Do not use in children under 2 years of age; safety and efficacy in this age group have not been established.

Adverse Reactions

Infections and infestations: Uncommon – folliculitis, secondary infection.

Skin and subcutaneous tissue disorders: Uncommon – skin irritation and dryness, burning sensation, itching, hypertrichosis, acneiform eruptions, hypopigmentation, perioral dermatitis, allergic contact dermatitis, secondary infection, skin maceration, signs of skin atrophy, striae, miliaria, formation of papules, pustules.

Nervous system disorders: Frequency not known – paresthesia.

When topical glucocorticosteroid forms are used for a long time and/or for the treatment of large skin areas, or with the use of occlusive dressings, especially in children and adolescents, side effects characteristic of systemic glucocorticosteroids may occur, including adrenal insufficiency and Cushing’s syndrome.

Contraindications

Hypersensitivity to mometasone; rosacea; perioral dermatitis; bacterial, viral (Herpes simplex, Herpes zoster, chickenpox), fungal skin infections; tuberculosis; syphilis; post-vaccination reactions; pregnancy (application to extensive skin areas, long-term treatment); lactation period (use in high doses and/or for a long time); children under 2 years of age.

Use with caution when applying to the skin of the face and intertriginous skin, when using occlusive dressings, and when applying to large areas of the skin and/or for a long time (especially in children).

Use in Pregnancy and Lactation

Contraindicated for use during pregnancy on extensive skin areas, for a long time; during breastfeeding.

Pediatric Use

Contraindication: children under 2 years of age.

Special Precautions

When applied to large areas of the skin for a long time, especially when using occlusive dressings, the development of systemic effects of glucocorticosteroids is possible. Given this, patients should be monitored for signs of suppression of the hypothalamic-pituitary-adrenal system function and the development of Cushing’s syndrome.

It should be considered that glucocorticosteroids can alter the manifestations of some skin diseases, which may complicate the diagnosis. Furthermore, the use of glucocorticosteroids may cause delayed wound healing.

During long-term glucocorticosteroid therapy, sudden discontinuation of therapy may lead to the development of a rebound syndrome, manifested as dermatitis with intense skin redness and a burning sensation.
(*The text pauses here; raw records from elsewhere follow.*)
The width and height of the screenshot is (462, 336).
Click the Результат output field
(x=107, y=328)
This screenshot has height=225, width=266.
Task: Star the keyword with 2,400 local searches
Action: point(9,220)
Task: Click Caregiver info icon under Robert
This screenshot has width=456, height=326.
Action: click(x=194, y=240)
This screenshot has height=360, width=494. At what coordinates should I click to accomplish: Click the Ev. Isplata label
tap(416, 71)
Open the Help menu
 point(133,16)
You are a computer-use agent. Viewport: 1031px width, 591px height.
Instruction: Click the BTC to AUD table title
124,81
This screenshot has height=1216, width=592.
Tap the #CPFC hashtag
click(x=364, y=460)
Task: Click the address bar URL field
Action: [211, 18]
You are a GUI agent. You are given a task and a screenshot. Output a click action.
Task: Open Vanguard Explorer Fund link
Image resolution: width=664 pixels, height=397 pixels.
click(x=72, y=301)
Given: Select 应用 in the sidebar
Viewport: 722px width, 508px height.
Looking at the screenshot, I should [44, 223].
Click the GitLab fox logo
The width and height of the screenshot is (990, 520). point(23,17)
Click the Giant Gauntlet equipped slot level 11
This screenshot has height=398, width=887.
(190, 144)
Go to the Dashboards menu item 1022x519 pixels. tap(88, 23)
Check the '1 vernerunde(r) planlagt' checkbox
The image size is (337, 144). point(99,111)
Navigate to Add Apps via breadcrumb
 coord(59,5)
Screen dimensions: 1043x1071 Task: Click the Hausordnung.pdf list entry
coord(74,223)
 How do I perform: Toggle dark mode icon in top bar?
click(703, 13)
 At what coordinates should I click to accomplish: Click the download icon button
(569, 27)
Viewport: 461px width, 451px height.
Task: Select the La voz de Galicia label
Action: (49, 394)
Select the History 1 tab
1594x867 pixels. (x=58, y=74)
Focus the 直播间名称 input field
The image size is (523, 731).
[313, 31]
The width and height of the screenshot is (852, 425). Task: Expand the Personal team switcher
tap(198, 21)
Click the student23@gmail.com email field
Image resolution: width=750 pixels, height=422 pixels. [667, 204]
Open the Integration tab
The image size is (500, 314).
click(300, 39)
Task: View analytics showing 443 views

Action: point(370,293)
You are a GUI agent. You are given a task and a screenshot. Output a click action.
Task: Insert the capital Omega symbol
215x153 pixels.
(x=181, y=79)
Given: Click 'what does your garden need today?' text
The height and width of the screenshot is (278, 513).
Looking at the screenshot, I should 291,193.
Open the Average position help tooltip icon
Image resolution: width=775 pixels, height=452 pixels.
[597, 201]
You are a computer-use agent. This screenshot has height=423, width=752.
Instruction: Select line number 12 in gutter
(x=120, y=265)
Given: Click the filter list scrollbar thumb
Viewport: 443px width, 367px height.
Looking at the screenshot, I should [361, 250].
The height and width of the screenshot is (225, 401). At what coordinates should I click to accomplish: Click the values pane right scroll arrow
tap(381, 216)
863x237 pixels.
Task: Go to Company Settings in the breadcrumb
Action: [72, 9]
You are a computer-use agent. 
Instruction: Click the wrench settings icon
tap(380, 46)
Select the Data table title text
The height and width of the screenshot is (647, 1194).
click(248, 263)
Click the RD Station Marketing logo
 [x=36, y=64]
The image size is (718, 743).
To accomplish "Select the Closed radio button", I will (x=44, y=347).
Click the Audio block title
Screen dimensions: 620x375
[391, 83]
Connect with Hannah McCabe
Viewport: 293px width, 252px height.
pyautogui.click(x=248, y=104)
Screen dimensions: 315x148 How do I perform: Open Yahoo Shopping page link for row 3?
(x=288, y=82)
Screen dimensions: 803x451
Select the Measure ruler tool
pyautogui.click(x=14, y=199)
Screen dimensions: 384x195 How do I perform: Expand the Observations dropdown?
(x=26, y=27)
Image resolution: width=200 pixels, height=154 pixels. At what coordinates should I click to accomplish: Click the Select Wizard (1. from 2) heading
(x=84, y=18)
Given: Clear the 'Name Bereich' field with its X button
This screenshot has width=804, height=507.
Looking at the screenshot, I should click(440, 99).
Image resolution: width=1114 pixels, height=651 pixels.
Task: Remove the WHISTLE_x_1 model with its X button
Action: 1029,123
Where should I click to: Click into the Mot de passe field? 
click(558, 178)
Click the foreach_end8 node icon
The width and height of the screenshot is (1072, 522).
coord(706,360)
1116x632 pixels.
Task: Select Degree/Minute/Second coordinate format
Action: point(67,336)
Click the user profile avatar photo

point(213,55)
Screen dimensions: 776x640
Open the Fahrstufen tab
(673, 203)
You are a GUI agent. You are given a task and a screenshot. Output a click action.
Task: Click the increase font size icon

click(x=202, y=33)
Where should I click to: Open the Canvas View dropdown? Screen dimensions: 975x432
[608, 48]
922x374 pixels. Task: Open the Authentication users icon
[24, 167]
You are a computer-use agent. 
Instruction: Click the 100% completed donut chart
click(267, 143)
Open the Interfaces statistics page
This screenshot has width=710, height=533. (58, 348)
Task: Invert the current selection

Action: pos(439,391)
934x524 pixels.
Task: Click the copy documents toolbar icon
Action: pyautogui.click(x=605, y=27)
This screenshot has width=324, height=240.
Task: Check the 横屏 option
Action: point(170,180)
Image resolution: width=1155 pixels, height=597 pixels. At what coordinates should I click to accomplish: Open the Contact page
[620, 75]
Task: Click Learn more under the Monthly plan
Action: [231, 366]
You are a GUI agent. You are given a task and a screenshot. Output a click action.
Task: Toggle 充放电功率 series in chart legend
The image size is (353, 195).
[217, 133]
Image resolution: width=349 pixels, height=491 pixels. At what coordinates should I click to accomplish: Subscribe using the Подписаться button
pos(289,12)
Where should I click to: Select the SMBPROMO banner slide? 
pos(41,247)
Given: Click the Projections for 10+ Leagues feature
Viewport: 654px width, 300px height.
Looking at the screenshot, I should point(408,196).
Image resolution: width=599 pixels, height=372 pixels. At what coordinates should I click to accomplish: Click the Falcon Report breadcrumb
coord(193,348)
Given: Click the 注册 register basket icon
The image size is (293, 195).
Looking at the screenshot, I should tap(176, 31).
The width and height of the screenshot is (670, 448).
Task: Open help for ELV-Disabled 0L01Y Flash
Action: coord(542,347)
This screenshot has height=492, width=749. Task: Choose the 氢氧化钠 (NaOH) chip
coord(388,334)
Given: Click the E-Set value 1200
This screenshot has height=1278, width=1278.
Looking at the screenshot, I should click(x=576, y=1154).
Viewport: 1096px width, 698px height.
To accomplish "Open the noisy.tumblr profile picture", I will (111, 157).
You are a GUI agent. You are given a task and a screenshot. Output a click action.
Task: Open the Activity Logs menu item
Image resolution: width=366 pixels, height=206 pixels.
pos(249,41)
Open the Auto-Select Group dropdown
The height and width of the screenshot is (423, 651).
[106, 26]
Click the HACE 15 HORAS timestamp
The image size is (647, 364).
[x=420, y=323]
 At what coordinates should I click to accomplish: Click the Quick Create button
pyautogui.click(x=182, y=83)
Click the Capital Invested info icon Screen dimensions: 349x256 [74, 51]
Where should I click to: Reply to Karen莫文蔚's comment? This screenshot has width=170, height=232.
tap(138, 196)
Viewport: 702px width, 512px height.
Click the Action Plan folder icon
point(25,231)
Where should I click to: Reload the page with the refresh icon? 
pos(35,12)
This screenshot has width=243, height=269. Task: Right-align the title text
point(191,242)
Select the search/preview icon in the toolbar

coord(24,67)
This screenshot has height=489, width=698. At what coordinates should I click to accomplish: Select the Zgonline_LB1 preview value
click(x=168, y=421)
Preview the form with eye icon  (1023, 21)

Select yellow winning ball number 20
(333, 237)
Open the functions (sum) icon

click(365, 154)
Therefore, after a long course of treatment, the drug should be discontinued gradually, for example, by switching to an intermittent treatment regimen before completely stopping it.

Any of the side effects described with the systemic use of glucocorticosteroids, including adrenal suppression, can also occur with topical application, especially in children.

Use in pediatrics

Because children have a larger surface area to body weight ratio than adults, they are at greater risk of suppression of the hypothalamic-pituitary-adrenal system function and the development of Cushing’s syndrome when using any topical glucocorticosteroids. Long-term use of glucocorticosteroids in children may lead to impairments in their growth and development.

In children, it should be used in the minimum effective dose.

Storage Conditions

Store at 2°C (36°F) to 25°C (77°F). Keep in original packaging, protected from light. Keep out of reach of children.

Dispensing Status

Rx Only

Important Safety Information

This information is for educational purposes only and does not replace professional medical advice. Always consult your doctor before use. Dosage and side effects may vary. Use only as prescribed.